How can legal teams work smarter, faster, and more defensibly – and what are the right tools in this era of AI everything?
The Costs of GenAI in eDiscovery
In 2025, legal teams are understandably curious about how generative AI might reshape eDiscovery. Language models can extract entities, summarize complex discussions, and even draft initial case insights. But while generative AI (or GenAI) holds promise, it also raises serious questions:
- Hallucinations: Can you trust that generative models won’t fabricate information? What legal risks would that introduce?
- Data Governance: Where is client data stored? Is it retained or used to train external models?
- Contractual Boundaries: Do your agreements with clients permit this type of data processing?
For now, GenAI workflows often require significant oversight, legal review, and cost justification.
That’s why eDiscovery analytics remain highly valuable as legally defensible, well-understood, and purpose-built toolsets for legal matters.
What Is the Current Landscape of eDiscovery Analytics?
The current spectrum of eDiscovery analytics uses advanced data analysis techniques to streamline the identification, categorization, and review of document sets. Its primary goal is to guide legal teams to the most relevant content as quickly and as defensibly as possible.
The right kind of eDiscovery analytics software is built with a powerful toolkit that includes the following features:
- Deduplication: Remove identical documents to reduce review workload.

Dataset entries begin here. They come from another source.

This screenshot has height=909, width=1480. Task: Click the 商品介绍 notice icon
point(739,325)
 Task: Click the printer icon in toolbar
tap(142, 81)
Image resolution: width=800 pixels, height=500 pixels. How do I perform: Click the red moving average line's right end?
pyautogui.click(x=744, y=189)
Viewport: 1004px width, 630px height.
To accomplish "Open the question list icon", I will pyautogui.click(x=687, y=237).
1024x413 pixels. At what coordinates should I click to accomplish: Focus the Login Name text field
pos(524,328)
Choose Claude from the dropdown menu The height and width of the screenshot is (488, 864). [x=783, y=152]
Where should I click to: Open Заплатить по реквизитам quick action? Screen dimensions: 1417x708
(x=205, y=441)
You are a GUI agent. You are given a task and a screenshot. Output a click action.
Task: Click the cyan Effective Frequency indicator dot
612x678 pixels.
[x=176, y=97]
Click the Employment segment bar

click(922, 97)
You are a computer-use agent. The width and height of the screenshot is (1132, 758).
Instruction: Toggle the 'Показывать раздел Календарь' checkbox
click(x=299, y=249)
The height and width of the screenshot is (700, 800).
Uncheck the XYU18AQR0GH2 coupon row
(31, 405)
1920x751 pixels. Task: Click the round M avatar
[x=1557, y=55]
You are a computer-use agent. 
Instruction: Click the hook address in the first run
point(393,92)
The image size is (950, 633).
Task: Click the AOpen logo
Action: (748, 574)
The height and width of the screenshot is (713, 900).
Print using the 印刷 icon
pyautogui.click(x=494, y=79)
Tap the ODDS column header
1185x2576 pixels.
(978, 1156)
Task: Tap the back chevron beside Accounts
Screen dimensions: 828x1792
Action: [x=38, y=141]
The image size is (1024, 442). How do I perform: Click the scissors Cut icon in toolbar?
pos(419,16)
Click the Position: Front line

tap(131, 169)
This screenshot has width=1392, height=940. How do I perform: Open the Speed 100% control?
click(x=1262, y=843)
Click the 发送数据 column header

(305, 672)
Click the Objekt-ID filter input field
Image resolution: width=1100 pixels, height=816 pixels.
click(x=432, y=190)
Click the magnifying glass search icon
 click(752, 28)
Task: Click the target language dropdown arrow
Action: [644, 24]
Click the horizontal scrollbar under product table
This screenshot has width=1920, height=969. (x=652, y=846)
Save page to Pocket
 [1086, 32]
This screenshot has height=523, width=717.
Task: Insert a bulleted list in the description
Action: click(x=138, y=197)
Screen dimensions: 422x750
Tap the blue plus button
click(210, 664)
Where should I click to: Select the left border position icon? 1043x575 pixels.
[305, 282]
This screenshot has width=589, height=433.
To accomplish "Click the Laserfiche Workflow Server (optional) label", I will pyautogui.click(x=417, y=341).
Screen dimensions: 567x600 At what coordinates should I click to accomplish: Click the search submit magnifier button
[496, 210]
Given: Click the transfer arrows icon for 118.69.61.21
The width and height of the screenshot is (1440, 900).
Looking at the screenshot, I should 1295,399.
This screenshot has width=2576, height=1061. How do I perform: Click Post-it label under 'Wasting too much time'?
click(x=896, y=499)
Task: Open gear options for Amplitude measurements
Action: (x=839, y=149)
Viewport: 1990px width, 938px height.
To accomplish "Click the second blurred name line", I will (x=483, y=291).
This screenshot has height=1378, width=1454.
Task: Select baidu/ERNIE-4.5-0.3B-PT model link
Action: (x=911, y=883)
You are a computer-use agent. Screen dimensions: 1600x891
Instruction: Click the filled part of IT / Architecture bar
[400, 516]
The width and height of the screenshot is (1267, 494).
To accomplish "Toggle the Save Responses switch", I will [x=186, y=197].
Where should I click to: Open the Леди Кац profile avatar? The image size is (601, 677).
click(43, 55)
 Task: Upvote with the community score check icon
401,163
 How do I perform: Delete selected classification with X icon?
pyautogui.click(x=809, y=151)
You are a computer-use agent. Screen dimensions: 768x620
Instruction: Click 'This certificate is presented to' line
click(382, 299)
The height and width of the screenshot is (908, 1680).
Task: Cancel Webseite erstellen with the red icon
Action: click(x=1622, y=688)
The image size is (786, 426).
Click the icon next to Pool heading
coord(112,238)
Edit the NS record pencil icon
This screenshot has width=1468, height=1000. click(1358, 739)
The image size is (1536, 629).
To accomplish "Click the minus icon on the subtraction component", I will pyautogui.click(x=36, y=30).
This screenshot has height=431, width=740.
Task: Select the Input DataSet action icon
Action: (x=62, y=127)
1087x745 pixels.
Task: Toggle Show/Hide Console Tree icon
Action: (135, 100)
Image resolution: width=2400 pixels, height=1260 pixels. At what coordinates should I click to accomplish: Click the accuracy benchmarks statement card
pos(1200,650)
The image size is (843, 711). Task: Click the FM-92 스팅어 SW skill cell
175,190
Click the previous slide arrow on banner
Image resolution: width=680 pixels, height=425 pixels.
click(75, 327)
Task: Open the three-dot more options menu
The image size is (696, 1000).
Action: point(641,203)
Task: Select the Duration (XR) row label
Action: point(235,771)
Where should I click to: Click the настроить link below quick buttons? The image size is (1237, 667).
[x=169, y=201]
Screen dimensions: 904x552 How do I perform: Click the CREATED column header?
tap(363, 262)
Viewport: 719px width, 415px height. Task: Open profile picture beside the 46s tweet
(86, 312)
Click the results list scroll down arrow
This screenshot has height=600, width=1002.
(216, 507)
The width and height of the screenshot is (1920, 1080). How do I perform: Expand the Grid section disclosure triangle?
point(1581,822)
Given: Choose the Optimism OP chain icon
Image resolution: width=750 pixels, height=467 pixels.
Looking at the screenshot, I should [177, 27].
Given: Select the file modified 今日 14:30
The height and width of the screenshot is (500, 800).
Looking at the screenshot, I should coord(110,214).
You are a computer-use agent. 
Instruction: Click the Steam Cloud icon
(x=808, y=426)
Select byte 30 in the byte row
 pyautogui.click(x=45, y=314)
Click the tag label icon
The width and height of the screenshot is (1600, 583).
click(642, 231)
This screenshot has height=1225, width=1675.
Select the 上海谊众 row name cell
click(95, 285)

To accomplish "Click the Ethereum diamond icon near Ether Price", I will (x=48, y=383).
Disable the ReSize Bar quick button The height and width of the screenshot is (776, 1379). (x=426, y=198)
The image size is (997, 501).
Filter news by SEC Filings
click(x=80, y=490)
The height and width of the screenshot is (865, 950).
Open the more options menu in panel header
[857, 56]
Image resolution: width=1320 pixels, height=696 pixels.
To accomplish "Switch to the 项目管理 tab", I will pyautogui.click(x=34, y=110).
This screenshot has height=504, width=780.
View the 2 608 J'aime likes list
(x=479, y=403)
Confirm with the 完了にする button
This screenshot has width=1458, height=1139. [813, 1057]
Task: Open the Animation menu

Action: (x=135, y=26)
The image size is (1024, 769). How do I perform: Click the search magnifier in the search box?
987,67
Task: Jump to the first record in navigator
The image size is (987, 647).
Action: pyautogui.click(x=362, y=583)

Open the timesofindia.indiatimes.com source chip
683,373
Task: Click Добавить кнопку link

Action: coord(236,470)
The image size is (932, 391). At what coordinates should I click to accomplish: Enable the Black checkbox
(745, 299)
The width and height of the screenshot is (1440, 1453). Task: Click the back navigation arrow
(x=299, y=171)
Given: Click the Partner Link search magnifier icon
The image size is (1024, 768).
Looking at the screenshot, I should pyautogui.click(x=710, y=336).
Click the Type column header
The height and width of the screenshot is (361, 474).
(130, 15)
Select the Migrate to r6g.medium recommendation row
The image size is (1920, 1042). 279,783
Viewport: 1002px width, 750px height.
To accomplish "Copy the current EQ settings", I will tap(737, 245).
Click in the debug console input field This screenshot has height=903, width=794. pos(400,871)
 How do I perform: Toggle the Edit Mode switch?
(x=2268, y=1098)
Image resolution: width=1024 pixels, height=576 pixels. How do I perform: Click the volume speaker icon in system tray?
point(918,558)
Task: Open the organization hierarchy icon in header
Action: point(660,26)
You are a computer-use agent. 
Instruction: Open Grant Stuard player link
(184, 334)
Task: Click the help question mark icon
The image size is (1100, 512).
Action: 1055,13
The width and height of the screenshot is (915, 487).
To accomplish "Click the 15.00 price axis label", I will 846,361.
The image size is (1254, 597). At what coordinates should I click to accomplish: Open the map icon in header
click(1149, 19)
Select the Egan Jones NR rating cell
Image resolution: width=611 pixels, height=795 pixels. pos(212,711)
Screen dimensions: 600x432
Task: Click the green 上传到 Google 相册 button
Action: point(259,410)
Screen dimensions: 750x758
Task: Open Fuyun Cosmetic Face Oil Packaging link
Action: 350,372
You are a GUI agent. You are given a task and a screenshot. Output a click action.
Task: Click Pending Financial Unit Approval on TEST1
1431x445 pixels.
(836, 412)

- Near-Duplicate Detection: Identify documents with minimal differences to avoid redundant review.
- Optical Character Recognition (OCR) Confidence Scoring: Flag poor-quality text extraction for early quality control.
- Concept Clustering: Group related documents based on thematic similarities for faster comprehension.
- Email Threading: Reconstruct conversations to avoid reviewing repetitive email content.
- Predictive Coding / Technology-Assisted Review (TAR): Use accepted machine learning technology to rank documents by relevance.
- Entity Recognition & Timeline Analysis: Identify key players, topics, and events across massive datasets.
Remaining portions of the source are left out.